_Gösterilen metin_
──────

Kendinizi dinlemek ve hayatınızda olan bitenleri yansıtmak için zaman ayırın.
Farkındalığı pratik edin. FOMO'yu deneyimlemek ve kendinizi başkalarıyla olumsuz bir şekilde karşılaştırmak, hayatın hayal kırıklıkları üzerinde fazlaca durmanızı sağlar. Tamamen şimdiki zamanla meşgul olmak yerine, sosyal medyada gördüklerinize uygun bir hayata sahip olmanızı engelleyen "eğer" ve "keşke"lere odaklanırsınız. Farkındalık uygulayarak, şimdiki anda daha fazla yaşamayı öğrenebilir, FOMO'nun etkisini azaltabilir ve genel zihinsel sağlığınızı iyileştirebilirsiniz.
Gönüllü olun. Diğer insanlara veya hayvanlara yardım etmek yalnızca topluluğunuzu zenginleştirmek ve sizin için önemli olan bir amaca fayda sağlamakla kalmaz, aynı zamanda daha mutlu ve minnettar hissetmenizi sağlar.
Sağlıksız sosyal medya kullanımı olan bir çocuğa veya gence yardım etmek:
Çocukluk ve gençlik yılları gelişimsel zorluklar ve sosyal baskılarla dolu olabilir. Bazı çocuklar için sosyal medya bu sorunları alevlendirme ve kaygı, zorbalık, depresyon veya benlik saygısı ile ilgili sorunları körüklemeye sebebiyet verebilir. Çocuğunuzun sosyal medya kullanımından endişe ediyorsanız, telefonuna veya diğer cihazlarına el koymak cazip gelebilir. Ancak bu, çocuğunuzu arkadaşlarından ve sosyal medyanın olumlu yönlerinden ayırarak daha fazla sorun yaratabilir.
Bunun yerine, çocuğunuzun Facebook, Instagram ve diğer platformları daha sorumlu bir şekilde kullanmasına yardımcı olmanın başka yolları da vardır:
Çocuğunuzun sosyal medya kullanımını izleyin ve sınırlayın. Çocuğunuzun sosyal medyada nasıl etkileşim kurduğu hakkında ne kadar çok şey bilirseniz, herhangi bir sorunu o kadar iyi çözebilirsiniz. Ebeveyn denetimi uygulamaları, çocuğunuzun veri kullanımını sınırlamaya veya telefon kullanımını günün belirli zamanlarıyla sınırlandırmaya yardımcı olabilir. Potansiyel tehlikelere maruz kalmalarını sınırlamak için farklı platformlardaki gizlilik ayarlarını da değiştirebilirsiniz.
Çocuğunuzla temel sorunlar hakkında konuşun. Sosyal medya kullanımıyla ilgili sorunlar genellikle daha derin sorunları maskeleyebilir. Çocuğunuz okula uyum sorunu mu yaşıyor? Utangaçlık mı yoksa sosyal kaygı mı çekiyorlar? Evdeki sorunlar onları strese mi sokuyor?

──────

_Gösterilen satırlar_
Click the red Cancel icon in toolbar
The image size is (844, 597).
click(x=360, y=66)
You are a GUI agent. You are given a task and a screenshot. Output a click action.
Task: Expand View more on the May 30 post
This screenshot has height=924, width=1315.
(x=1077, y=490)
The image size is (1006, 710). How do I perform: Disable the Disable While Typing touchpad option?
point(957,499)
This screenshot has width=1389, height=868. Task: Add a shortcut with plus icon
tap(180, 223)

──────

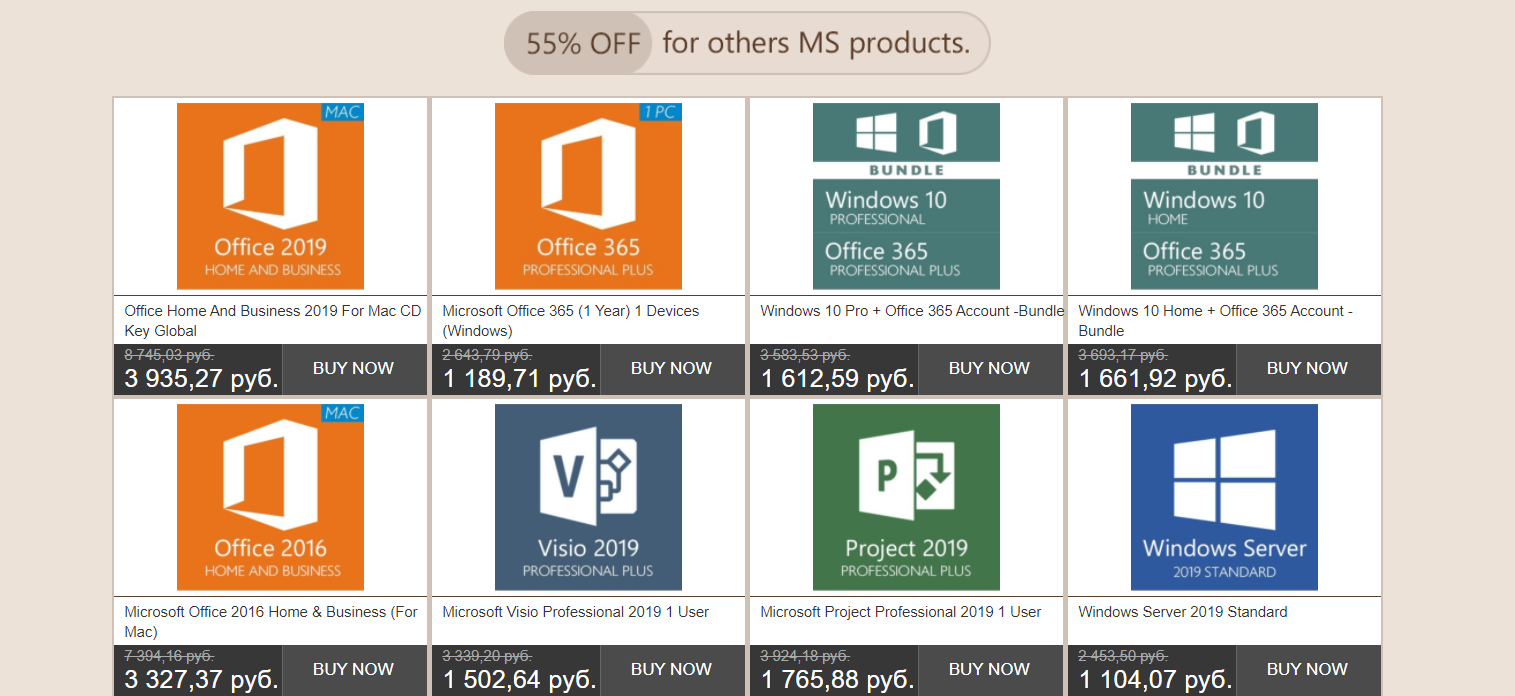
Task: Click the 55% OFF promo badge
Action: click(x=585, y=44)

──────

_Çalışma görevi A_
Sosyal medya kullanımı üzerine olan metinden "Bunun yerine, çocuğunuzun" ile "ayarlarını da değiştirebilirsiniz." arasındaki bölümü, bu iki ifade de dahil olmak üzere birebir kopyalayın.
_Çalışma görevi B_
Sosyal medya kullanımı üzerine olan metinde soru işaretiyle biten bütün cümleleri sıralayın.
Satırların bu çalışmayla hiçbir ilgisi yoktur.

_Yanıt alanı A_
Bunun yerine, çocuğunuzun Facebook, Instagram ve diğer platformları daha sorumlu bir şekilde kullanmasına yardımcı olmanın başka yolları da vardır:
Çocuğunuzun sosyal medya kullanımını izleyin ve sınırlayın. Çocuğunuzun sosyal medyada nasıl etkileşim kurduğu hakkında ne kadar çok şey bilirseniz, herhangi bir sorunu o kadar iyi çözebilirsiniz. Ebeveyn denetimi uygulamaları, çocuğunuzun veri kullanımını sınırlamaya veya telefon kullanımını günün belirli zamanlarıyla sınırlandırmaya yardımcı olabilir. Potansiyel tehlikelere maruz kalmalarını sınırlamak için farklı platformlardaki gizlilik ayarlarını da değiştirebilirsiniz.

_Yanıt alanı B_
Çocuğunuz okula uyum sorunu mu yaşıyor?
Utangaçlık mı yoksa sosyal kaygı mı çekiyorlar?
Evdeki sorunlar onları strese mi sokuyor?